En las peligrosas y vibrantes calles norteamericanas del sur de El Bronx de los años 60, el humo de los edificios incendiados tal vez por la codicia de los caseros o los pocos servicios públicos como bomberos en los considerados barrios marginales de la ciudad, no solo traía tragedia, sino que alimentaba el fuego creativo de un joven, hijo de inmigrantes puertorriqueños que cambiaría para siempre la historia de la música latina, por las letras que escribía, que reflejaban historias de la sociedad en que vivía y por un sonido que dio identidad a millones de hijos de inmigrantes. William Antonio Colón, empezó a ser conocido mundialmente como Willie Colón, el «Malo» de la salsa.
La historia de Colón es, ante todo, una historia de raíces preservadas en la distancia. Criado por su abuela Antonia, el joven Willie creció bajo el arrullo de historias de una isla que sentía propia aunque estuviera a miles de kilómetros. Fue ella quien le inculcó el orgullo boricua, una semilla que germinó en forma de trombón y ritmos callejeros.
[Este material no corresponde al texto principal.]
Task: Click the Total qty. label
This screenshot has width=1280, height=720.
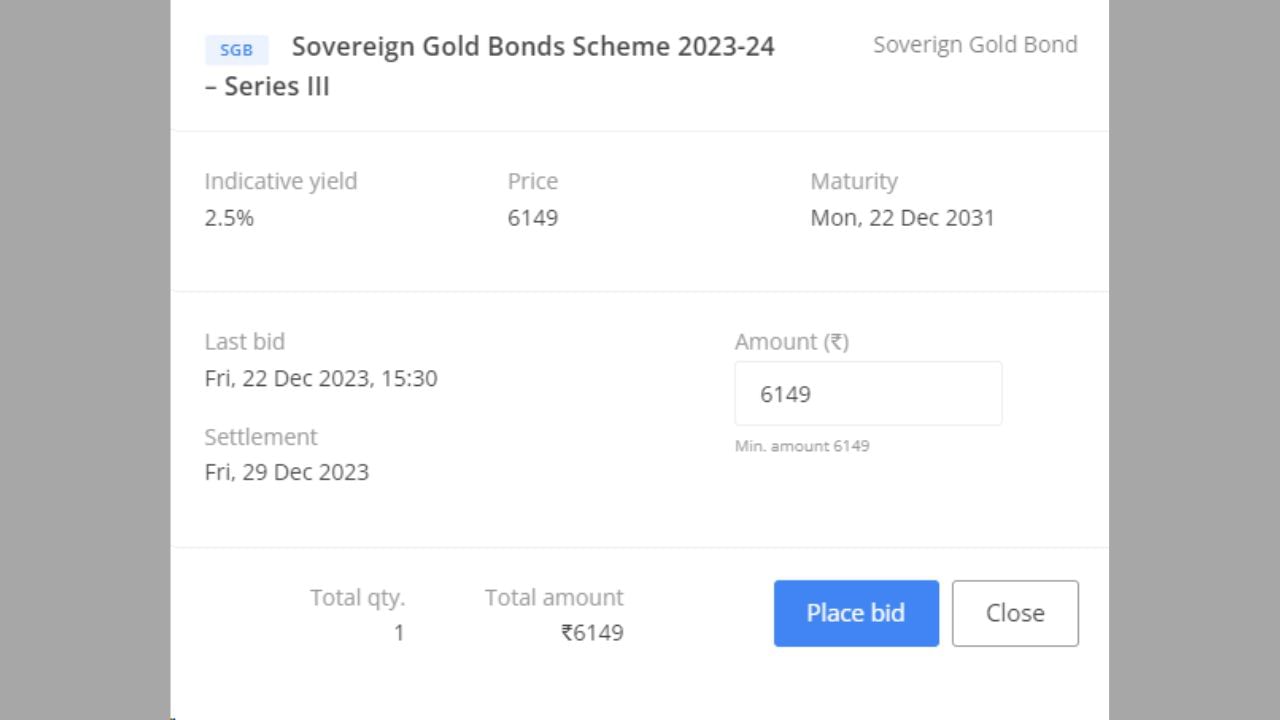Action: pyautogui.click(x=357, y=598)
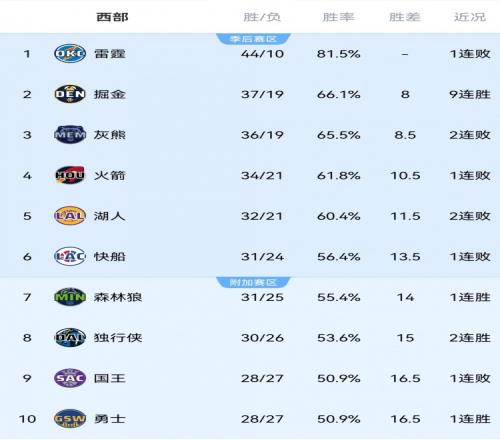Click the 季后赛区 section label
The width and height of the screenshot is (500, 440).
click(x=253, y=39)
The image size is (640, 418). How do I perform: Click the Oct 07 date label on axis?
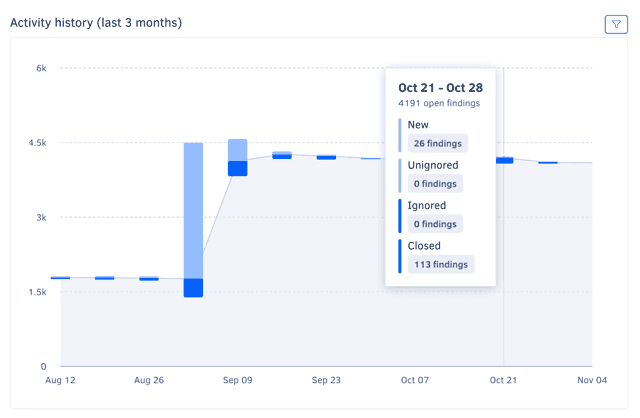[415, 381]
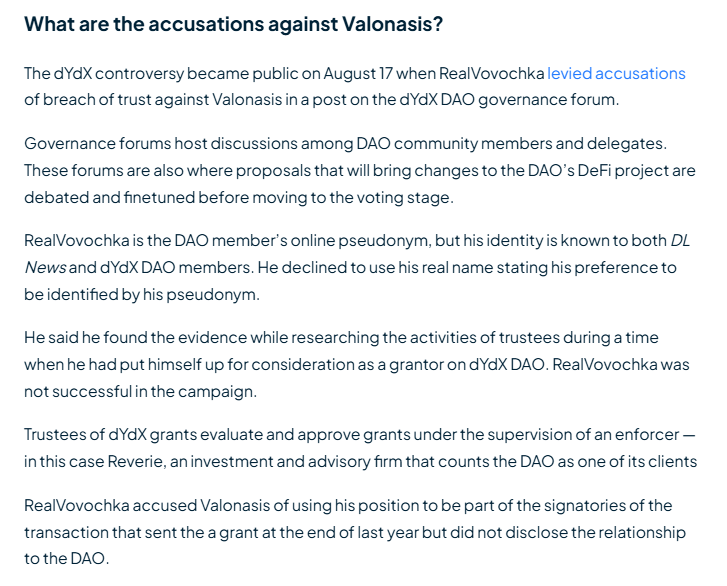The width and height of the screenshot is (727, 586).
Task: Click the paragraph starting "Governance forums host discussions"
Action: [360, 171]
A los 15 años, mientras Nueva York atravesaba la turbulencia de las luchas por los derechos civiles, Colón ya componía. Su primer tema, ‘Fuego en el barrio’, no fue una fantasía tropical, sino un reporte de guerra de lo que vivía el latino en la Gran Manzana. Como autodidacta, su escuela no fue el conservatorio, sino el ritmo de los tambores que sonaban en las esquinas de El Bronx. Para Willie y su comunidad, la música era un termómetro de seguridaqd: si había rumba, todo estaba bien.
El Sonido del Barrio: La Dupla con Lavoe
A los 17 años, Colón ya era una ficha clave del sello discográfico Fania. Pero fue su asociación con Héctor Lavoe lo que definió una era. Juntos crearon el «sonido del barrio», una mezcla explosiva de agresividad urbana y nostalgia jíbara, un sentimiento arraigado en la cultura boricua tanto en la isla como en la diáspora.
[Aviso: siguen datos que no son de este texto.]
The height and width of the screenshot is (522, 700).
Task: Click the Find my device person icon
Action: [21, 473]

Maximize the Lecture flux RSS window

Álbumes como ‘El Malo’ y ‘Cosa Nuestra’ establecieron un lenguaje común para el inmigrante que se sentía ajeno en EE. UU. pero transformado por la ciudad. Quizás su mayor aporte cultural en esta etapa fue ‘Asalto Navideño’, donde Colón tuvo la audacia de introducir el cuatro puertorriqueño de Yomo Toro en la salsa urbana. Fue un acto de resistencia cultural: traer la montaña de Puerto Rico al asfalto de Nueva York, uniendo a dos generaciones de la diáspora a través de la nostalgia navideña.
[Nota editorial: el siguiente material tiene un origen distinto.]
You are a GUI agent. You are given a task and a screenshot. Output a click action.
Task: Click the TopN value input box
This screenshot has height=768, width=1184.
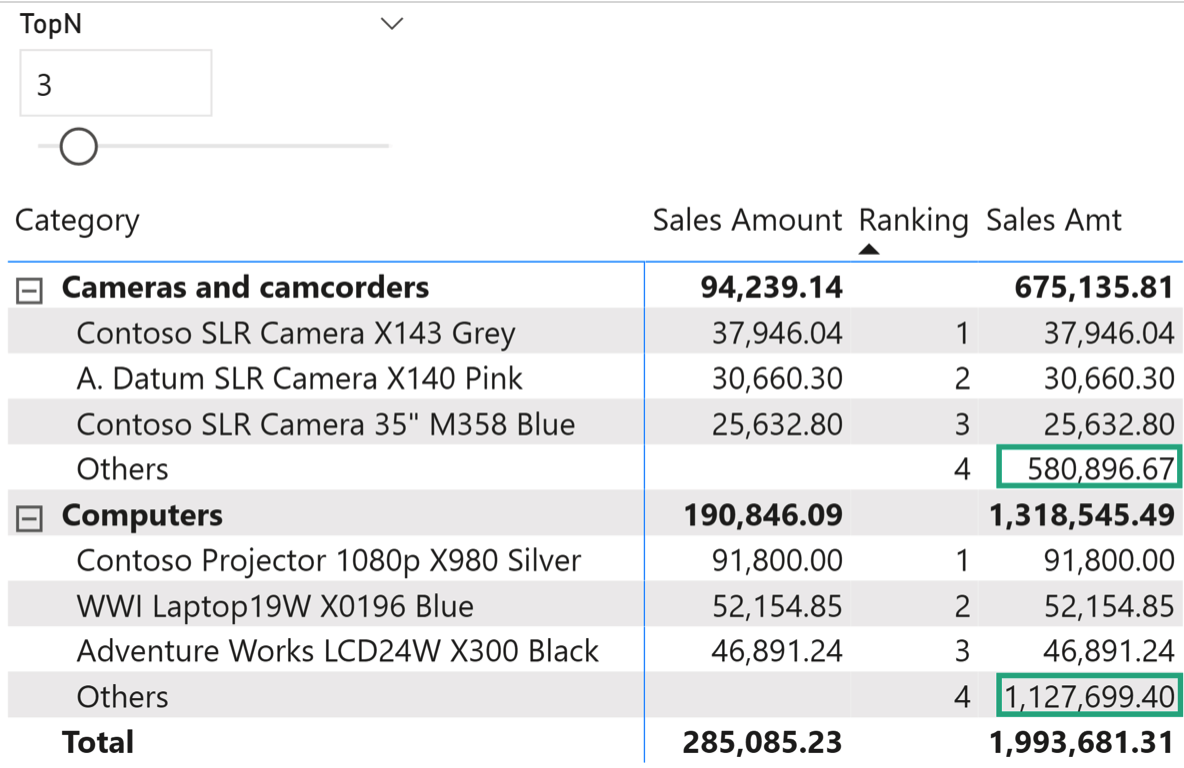point(115,84)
La Cima Intelectual: Siembra y Conciencia
Si con Lavoe, Willie Colón conquistó la calle, con el panameño Rubén Blades conquistó el intelecto de toda América Latina. El disco ‘Siembra’ (1978) se convirtió en el álbum más vendido de la historia del género, y por una buena razón: dejó de ser música para bailar y se convirtió en música para pensar.
Temas como ‘Plástico’ denunciaban el materialismo, mientras que ‘Pedro Navaja’ elevaba la crónica social a la categoría de literatura musical. Colón, siempre polifacético, demostró que un músico podía ser también un activista, un pensador y, años más tarde, incluso un aspirante al Congreso y Defensor del Pueblo. Su carrera como solista mantuvo esta línea, abordando temas tabú como el VIH en el icónico tema ‘El gran varón’.
Un Legado de 30 Millones de Historias
Con más de 30 millones de discos vendidos y cinco décadas de trayectoria, el legado de Willie Colón trasciende los premios. Su importancia cultural radica en haber validado la experiencia del del inmigrante latinoamericano en general y del «Nuyorican», término con el que definen a los puertorriqueños que viven alrededor de la ciudad de Nueva York y a sus descendientes.
Colón demostró que ser hijo de inmigrantes no es vivir entre dos mundos, sino crear un mundo nuevo a partir de ambos. Willie Colón no solo tocó el trombón; le dio voz a un pueblo que necesitaba gritar sus penas y bailar sus alegrías para sobrevivir a la gran ciudad. Hoy, cuando suena ‘Idilio’ o ‘La Murga’, no solo suena salsa; suena la historia de resistencia de todo un continente.